Archaeologists have concluded that an amputation carried out by a skilled prehistoric surgeon on the lower leg of a child hunter-gatherer in Borneo around 31,000 years ago is the earliest medical amputation on record.
A radiocarbon dating performed by experts on the individual's tooth enamel revealed that the skill of the Stone Age surgeon must have been impressive as the patient lived an additional six to nine years after the surgery was carried out.
Bioarchaelogist and postdoctoral research associate at the University of Sydney, Melandri Vlok, said in a statement: "It was a huge surprise that this ancient forager survived a very serious and life-threatening childhood operation, that the wound healed to form a stump, and that they then lived for years in mountainous terrain with altered mobility. This suggests a high degree of community care."
A group consisting of international archaeologists discovered the skeletal remains of the youth inside a limestone cave known as Lian Tebo on the Indonesia portion of Borneo during an excavation in 2020.
The cave is extremely remote and can only be accessed by boat at certain times of the year.
+ + + + + + +
▸ Task A
In the passage on the prehistoric amputation, how many more years did the patient live after the surgery?
▸ Task B
Copy out the amputation passage between "A radiocarbon dating" and "was carried out.", inclusive.

▸ Record extracts
+ + + + + + +
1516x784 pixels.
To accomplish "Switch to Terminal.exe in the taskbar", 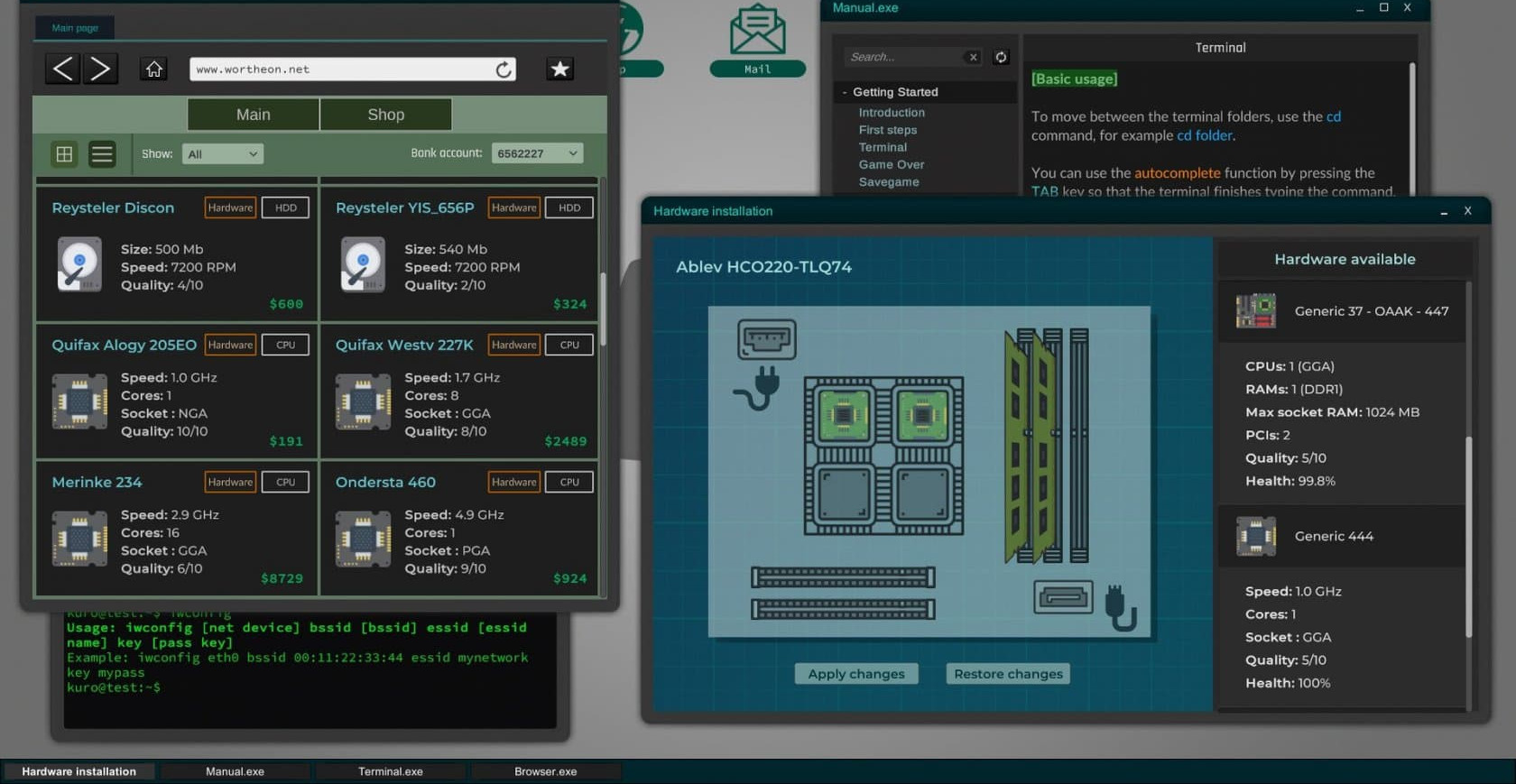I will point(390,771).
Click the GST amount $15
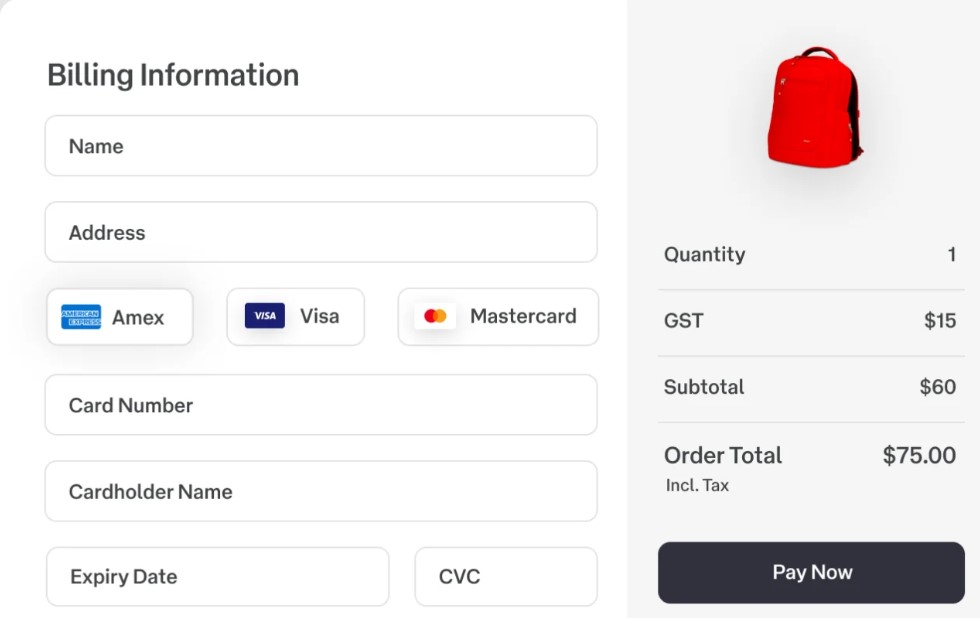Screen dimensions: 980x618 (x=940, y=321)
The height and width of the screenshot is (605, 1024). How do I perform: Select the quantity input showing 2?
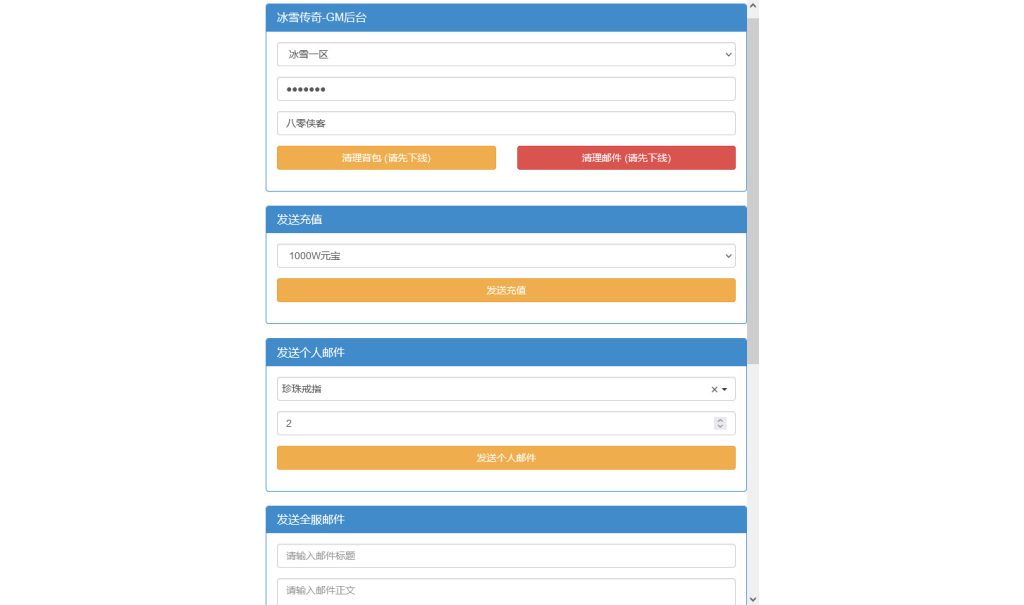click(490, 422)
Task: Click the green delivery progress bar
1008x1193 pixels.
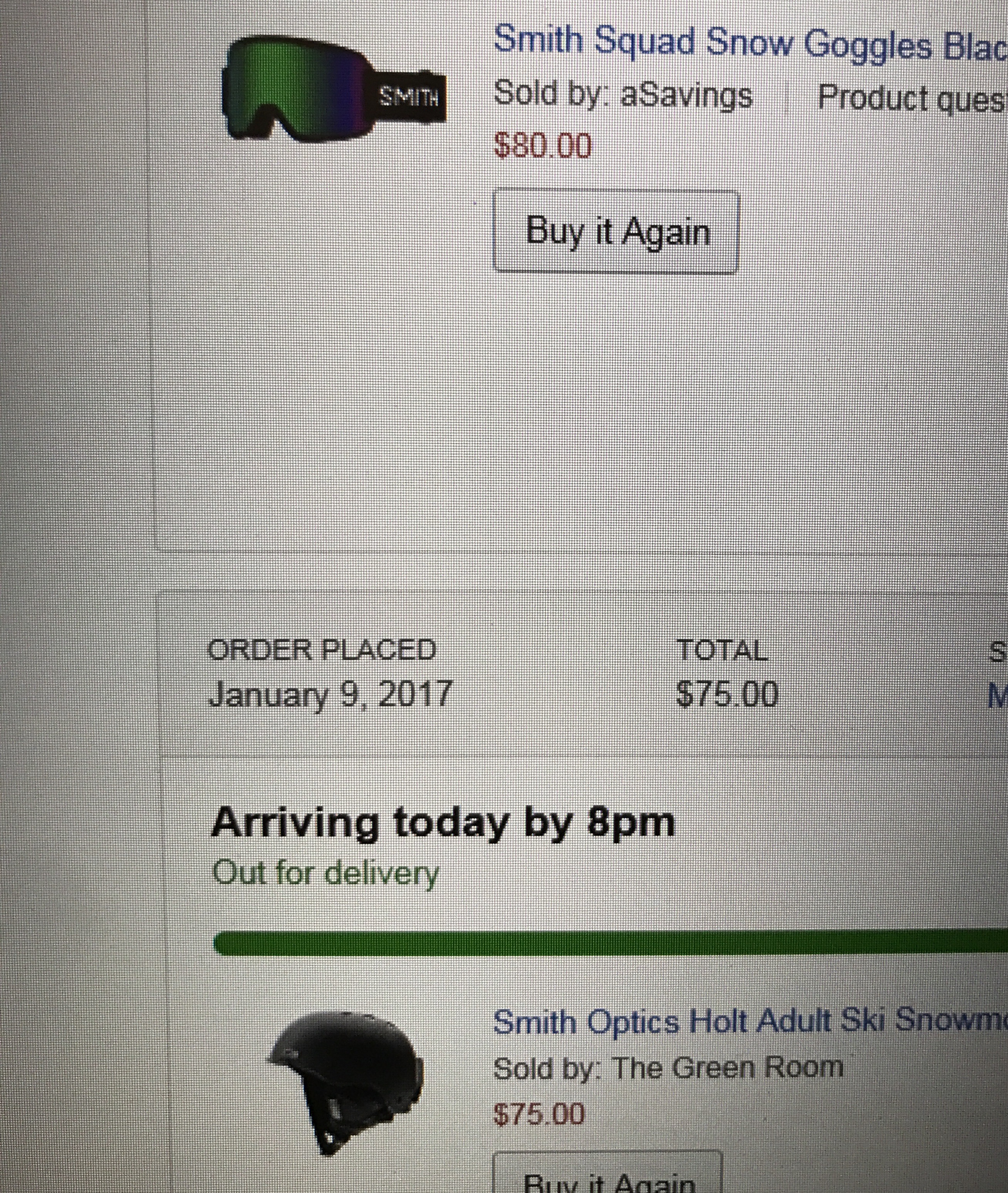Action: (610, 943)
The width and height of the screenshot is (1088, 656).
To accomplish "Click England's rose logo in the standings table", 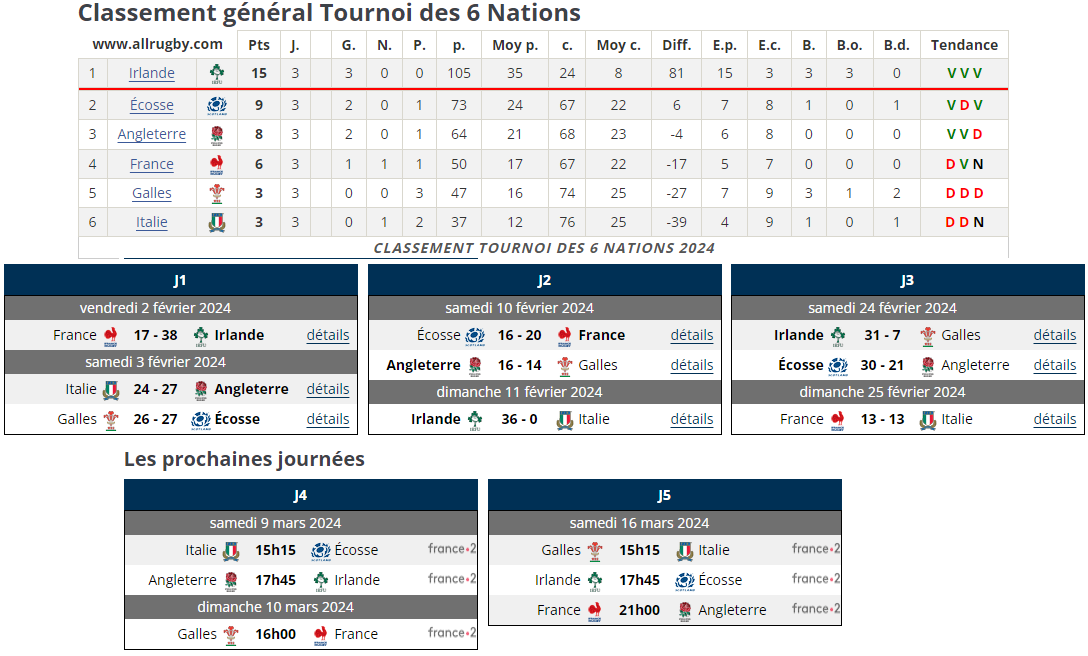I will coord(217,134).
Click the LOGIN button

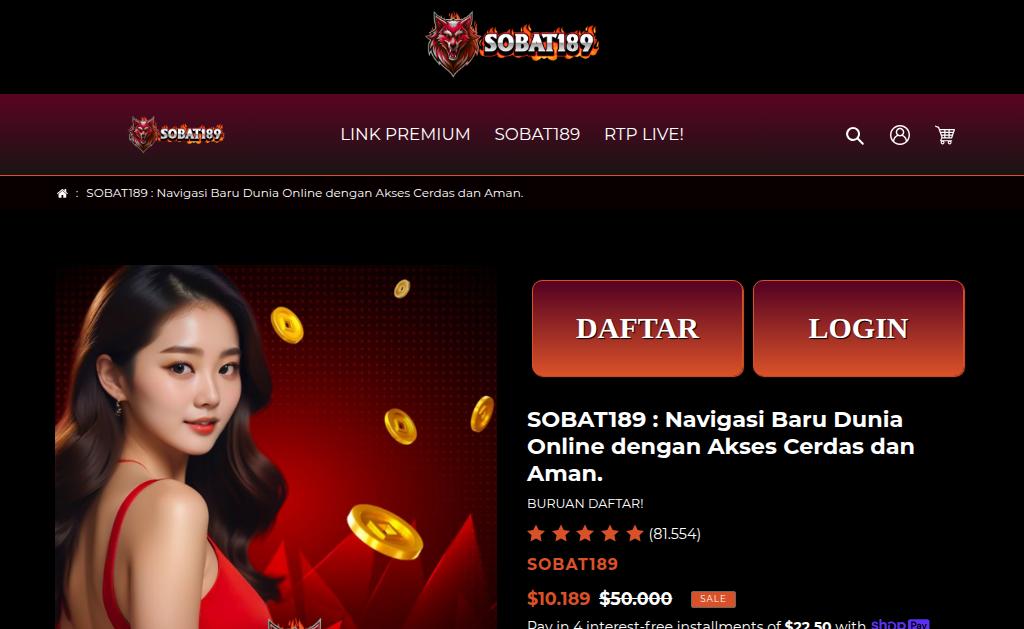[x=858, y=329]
+ + + + + + +
▸ Answer box A
Six to nine years.

▸ Answer box B
A radiocarbon dating performed by experts on the individual's tooth enamel revealed that the skill of the Stone Age surgeon must have been impressive as the patient lived an additional six to nine years after the surgery was carried out.